LA NUIT VENUE : dans l'habitacle sensible et sensuel de Frédéric Farrucci

C'est une vraie promesse de cinéaste ! Avec "La Nuit Venue", en salles le 1er juillet, Frédéric Farrucci livre un premier film atmosphérique, aux références parfaitement digérées, dans lequel se croisent un chauffeur VTC en situation illégale et une call-girl solitaire. Deux oiseaux de nuit comme deux lumières dans l'obscurité. Pour le Journal des Femmes, il revient sur trois facettes de ce projet.

LA NUIT VENUE : dans l'habitacle sensible et sensuel de Frédéric Farrucci
© Jean-Joseph Renucci

La portée fictive

Je suis très féru de cinéma de genre en général, et de cinéma noir en particulier. Sous couvert d'intrigues criminelles, d'histoires généralement assez ludiques, il permet souvent de photographier une époque, de donner le pouls d'une société. Il est exigeant en termes de mise en scène et d'appropriation du territoire. Je suis un profond romantique et mon coscénariste, Nicolas Journet, m'a convaincu de raconter cette histoire d'amour entre un chauffeur VTC et une strip-teaseuse. Benjamin Charbit, également à l'écriture, nous a rejoints dans cette idée. Ce qui me fascine avec les taxis de nuit, c'est justement la nuit, ce moment où la norme et la marge se côtoient plus facilement, où la société est moins clivée. En discutant avec les chauffeurs, on remarque qu'ils viennent d'horizons si variés, de si loin.

C'est une sociologie passionnante sur laquelle on a enquêté. Une légende urbaine a émergé : il y aurait une mafia qui vole des véhicules et des compteurs, équipant des faux taxis et mettant au volant des immigrés clandestins. On n'a pas pu le vérifier mais c'est revenu plusieurs fois. Dans mon film, le contexte de l'immigration est réel tout comme la peinture que j'en fais. Le Paris nocturne qu'on contemple à travers les fenêtres du véhicule, c'est réel aussi. La seule chose inventée, c'est les filières d'immigration clandestine exploitées par une entreprise de VTC.

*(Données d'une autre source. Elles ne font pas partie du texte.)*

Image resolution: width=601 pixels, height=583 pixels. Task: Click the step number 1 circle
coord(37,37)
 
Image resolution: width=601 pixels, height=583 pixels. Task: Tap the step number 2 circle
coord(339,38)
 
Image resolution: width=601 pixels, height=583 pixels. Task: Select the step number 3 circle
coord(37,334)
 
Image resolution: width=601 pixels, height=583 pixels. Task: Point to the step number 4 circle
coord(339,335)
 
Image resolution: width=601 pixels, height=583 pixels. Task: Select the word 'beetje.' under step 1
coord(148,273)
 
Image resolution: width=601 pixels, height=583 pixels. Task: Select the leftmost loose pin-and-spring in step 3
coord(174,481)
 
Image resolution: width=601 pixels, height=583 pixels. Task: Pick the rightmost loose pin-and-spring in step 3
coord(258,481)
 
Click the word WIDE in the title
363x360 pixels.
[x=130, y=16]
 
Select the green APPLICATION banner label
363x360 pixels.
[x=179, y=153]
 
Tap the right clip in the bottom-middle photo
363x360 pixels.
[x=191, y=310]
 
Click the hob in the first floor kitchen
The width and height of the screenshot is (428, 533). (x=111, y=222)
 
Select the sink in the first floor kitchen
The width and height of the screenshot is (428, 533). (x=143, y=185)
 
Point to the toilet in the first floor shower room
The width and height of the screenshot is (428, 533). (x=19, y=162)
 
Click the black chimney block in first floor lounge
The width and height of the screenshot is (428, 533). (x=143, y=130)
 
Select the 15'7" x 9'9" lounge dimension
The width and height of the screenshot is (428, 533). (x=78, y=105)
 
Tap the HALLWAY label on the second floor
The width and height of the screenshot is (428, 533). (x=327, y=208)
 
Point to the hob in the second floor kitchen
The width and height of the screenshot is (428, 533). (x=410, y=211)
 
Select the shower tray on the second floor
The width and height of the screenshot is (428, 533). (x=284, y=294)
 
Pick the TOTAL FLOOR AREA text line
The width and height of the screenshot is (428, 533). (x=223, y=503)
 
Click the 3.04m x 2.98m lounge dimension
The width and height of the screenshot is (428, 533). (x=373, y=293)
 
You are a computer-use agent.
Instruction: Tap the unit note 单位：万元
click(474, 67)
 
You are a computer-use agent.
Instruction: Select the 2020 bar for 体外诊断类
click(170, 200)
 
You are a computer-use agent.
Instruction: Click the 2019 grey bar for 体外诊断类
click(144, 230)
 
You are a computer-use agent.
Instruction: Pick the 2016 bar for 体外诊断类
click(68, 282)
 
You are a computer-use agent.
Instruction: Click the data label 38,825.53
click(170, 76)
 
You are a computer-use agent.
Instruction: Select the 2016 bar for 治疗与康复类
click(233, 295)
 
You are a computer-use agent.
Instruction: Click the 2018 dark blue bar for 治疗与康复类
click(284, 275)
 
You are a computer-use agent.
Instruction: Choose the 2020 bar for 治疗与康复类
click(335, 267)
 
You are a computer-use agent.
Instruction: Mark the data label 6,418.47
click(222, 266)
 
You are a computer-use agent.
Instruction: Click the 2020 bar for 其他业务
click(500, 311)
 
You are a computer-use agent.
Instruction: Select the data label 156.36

Pour le rôle-titre, on a d'abord commencé à chercher de jeunes comédiens Français d'origine chinoise. On a vite noté qu'il y avait un problème d'authenticité dans la gestuelle, même dans l'accent souvent forcé. On s'est donc dit, par souci de réalisme et d'intégrité, qu'il fallait des natifs de Chine. Je m'adressais à une communauté qui n'est pas la mienne, très présente sur le territoire et très absente du cinéma français ; je voulais m'en approcher au plus près. Guang Huo est arrivé avec un casting sauvage. Je me suis d'emblée aperçu que la caméra l'aimait. Il est magnétique et très naturel dans son rapport au jeu, dans sa façon de se mouvoir. Il a progressé au fil des jours. Camélia Jordana, je l'aime depuis ses débuts. J'apprécie la chanteuse autant que le personnage public. On s'est dit assez naturellement qu'elle nous intéressait. L'aspect politique du film lui a immédiatement plu. C'était la première fois qu'on lui proposait un rôle de femme affirmée, pas de jeune fille.    

Guang Huo dans "La Nuit Venue". © Jour2Fête

La portée politique

Le monde dans lequel on vit est déshumanisé. Je déplore que ce qui guide le monde, c'est exclusivement l'argent. Tout est organisé autour de lui, au mépris de l'humain et des écosystèmes… J'ai l'impression de vivre dans un monde où on utilise, sans scrupule, les gens, la nature et les animaux pour augmenter le bien-être de certains. Je suis atterré par les dérives capitalistes. Il y a une phrase de Roberto Saviano que j'aime beaucoup et qui dit : "La mafia est l'avant-garde du capitalisme." Elle est toujours là en pointe et perçoit par avance, infailliblement, ce vers quoi le capitalisme nous amène.

Dans le 19ème arrondissement où je réside, c'est difficile d'être heureux avec les images des gens qui souffrent, auxquelles nous sommes quotidiennement confrontés. J'ai vraiment vu arriver les différentes vagues d'immigration et je suis troublé par la façon dont ils sont reçus. Ce pays honnit sa tradition d'accueil. Le système, dans sa désincarnation et sa globalité, s'en fiche totalement. L'ultralibéralisme est bel et bien le méchant de l'histoire que je porte à l'écran et la mafia en est l'une des représentations. L'ubérisation du monde va dans ce sens-là. L'immigration clandestine est le moteur de l'esclavage moderne.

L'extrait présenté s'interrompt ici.